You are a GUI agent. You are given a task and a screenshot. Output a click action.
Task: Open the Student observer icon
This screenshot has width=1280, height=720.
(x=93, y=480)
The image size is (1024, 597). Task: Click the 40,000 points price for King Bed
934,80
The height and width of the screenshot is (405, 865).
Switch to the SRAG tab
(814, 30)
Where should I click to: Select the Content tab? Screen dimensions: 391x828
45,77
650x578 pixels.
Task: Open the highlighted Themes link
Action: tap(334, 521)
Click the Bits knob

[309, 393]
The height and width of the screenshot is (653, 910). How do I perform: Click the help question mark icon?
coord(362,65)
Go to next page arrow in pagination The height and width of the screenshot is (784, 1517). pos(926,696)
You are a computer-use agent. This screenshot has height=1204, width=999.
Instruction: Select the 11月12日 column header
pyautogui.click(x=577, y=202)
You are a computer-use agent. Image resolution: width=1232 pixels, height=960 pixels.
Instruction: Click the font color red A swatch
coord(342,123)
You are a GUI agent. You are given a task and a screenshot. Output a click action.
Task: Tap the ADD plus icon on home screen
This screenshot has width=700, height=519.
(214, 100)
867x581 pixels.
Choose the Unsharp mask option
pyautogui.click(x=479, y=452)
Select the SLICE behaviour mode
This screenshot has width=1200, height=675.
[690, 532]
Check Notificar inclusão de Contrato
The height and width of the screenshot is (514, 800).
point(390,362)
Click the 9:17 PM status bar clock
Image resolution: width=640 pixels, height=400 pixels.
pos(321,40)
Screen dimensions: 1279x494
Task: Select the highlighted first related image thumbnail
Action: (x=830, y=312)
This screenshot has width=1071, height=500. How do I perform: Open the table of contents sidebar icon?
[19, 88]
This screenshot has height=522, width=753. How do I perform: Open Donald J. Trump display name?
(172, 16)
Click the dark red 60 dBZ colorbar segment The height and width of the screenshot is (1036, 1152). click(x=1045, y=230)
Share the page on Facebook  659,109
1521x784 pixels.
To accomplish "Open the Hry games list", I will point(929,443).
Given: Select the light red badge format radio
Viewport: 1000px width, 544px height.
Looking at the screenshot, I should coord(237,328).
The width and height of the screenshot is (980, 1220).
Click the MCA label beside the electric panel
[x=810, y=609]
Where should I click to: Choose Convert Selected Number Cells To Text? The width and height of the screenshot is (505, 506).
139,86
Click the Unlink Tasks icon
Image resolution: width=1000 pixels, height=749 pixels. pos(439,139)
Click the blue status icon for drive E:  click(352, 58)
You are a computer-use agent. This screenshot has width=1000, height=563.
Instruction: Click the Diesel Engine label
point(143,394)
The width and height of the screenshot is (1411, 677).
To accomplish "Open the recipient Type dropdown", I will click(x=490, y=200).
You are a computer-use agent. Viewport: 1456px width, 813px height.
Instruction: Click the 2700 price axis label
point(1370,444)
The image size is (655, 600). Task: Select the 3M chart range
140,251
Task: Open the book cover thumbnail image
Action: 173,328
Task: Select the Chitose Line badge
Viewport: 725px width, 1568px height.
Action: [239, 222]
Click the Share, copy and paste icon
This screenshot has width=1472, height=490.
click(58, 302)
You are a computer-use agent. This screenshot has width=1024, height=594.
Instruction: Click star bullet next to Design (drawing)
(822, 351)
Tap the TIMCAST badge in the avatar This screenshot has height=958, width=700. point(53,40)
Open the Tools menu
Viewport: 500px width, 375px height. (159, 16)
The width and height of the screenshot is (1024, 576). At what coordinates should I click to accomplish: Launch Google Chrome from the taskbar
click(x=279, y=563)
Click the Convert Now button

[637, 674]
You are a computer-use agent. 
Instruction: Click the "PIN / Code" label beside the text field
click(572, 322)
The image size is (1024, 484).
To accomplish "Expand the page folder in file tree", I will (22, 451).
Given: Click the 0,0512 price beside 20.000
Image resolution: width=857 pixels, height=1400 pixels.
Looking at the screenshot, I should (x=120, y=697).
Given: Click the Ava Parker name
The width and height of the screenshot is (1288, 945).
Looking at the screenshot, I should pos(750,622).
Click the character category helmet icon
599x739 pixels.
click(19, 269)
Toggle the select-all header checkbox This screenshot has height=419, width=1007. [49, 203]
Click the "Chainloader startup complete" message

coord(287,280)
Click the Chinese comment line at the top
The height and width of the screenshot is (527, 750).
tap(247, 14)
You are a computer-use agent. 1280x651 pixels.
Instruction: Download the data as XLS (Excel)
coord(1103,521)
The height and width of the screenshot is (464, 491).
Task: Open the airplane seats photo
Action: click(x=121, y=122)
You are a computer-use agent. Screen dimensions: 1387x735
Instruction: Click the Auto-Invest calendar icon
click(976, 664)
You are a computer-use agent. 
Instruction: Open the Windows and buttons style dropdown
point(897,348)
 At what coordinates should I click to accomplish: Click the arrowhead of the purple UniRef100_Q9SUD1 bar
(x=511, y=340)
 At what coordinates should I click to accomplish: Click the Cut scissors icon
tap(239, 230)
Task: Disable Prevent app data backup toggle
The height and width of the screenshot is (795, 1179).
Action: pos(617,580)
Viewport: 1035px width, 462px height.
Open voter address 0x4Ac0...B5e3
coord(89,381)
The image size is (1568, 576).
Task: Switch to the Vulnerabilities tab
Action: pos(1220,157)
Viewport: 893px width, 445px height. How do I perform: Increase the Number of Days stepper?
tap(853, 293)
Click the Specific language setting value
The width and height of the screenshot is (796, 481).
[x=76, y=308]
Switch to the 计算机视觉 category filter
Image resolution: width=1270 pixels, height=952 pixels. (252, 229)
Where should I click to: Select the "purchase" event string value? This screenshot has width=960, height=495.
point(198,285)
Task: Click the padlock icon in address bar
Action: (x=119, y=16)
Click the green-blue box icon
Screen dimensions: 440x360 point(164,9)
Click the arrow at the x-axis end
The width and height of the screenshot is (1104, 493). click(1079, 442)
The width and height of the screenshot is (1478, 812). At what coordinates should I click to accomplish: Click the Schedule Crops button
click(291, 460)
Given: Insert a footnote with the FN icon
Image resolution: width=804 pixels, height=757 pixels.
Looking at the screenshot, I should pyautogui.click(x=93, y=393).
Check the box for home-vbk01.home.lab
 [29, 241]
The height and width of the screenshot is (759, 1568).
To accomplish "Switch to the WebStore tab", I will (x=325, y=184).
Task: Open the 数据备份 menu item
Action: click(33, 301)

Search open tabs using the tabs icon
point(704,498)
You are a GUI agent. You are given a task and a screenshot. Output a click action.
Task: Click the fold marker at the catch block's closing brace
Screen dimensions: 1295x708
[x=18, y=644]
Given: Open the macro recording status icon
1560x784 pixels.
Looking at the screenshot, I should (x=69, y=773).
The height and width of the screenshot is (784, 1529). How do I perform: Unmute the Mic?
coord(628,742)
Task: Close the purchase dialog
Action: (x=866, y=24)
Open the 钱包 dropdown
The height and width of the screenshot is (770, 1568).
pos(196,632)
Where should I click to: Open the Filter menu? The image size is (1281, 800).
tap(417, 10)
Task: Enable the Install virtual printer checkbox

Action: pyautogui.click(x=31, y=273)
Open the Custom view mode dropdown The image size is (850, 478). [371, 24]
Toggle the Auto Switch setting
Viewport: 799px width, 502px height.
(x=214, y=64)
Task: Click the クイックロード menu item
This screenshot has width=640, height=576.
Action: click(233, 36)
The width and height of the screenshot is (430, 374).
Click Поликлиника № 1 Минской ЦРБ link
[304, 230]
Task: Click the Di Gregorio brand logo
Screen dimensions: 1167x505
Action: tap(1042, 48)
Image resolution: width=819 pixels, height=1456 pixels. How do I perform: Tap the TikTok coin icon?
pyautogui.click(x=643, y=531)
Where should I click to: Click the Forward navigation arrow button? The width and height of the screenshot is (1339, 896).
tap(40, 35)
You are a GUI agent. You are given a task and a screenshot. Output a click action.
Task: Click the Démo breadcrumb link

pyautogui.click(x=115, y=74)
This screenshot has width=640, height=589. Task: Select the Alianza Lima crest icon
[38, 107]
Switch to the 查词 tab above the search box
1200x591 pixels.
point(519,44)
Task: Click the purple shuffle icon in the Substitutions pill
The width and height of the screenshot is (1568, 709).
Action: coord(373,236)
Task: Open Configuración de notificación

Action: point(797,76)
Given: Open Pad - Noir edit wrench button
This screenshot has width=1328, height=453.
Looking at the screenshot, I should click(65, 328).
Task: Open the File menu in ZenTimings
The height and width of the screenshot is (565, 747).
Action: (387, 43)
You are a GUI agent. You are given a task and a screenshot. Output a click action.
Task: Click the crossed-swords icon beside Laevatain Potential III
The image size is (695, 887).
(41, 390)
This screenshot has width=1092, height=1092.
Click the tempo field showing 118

# # # # # # #

### Exercise description
Copy out, exactly as written, the line that contains "The width and height of the screenshot is (1568, 709)." along with every line that comes after it in the material above, and nothing else.

### Problem solution
The width and height of the screenshot is (1568, 709).
Action: coord(373,236)
Task: Open Configuración de notificación

Action: point(797,76)
Given: Open Pad - Noir edit wrench button
This screenshot has width=1328, height=453.
Looking at the screenshot, I should click(65, 328).
Task: Open the File menu in ZenTimings
The height and width of the screenshot is (565, 747).
Action: (387, 43)
You are a GUI agent. You are given a task and a screenshot. Output a click action.
Task: Click the crossed-swords icon beside Laevatain Potential III
The image size is (695, 887).
(41, 390)
This screenshot has width=1092, height=1092.
Click the tempo field showing 118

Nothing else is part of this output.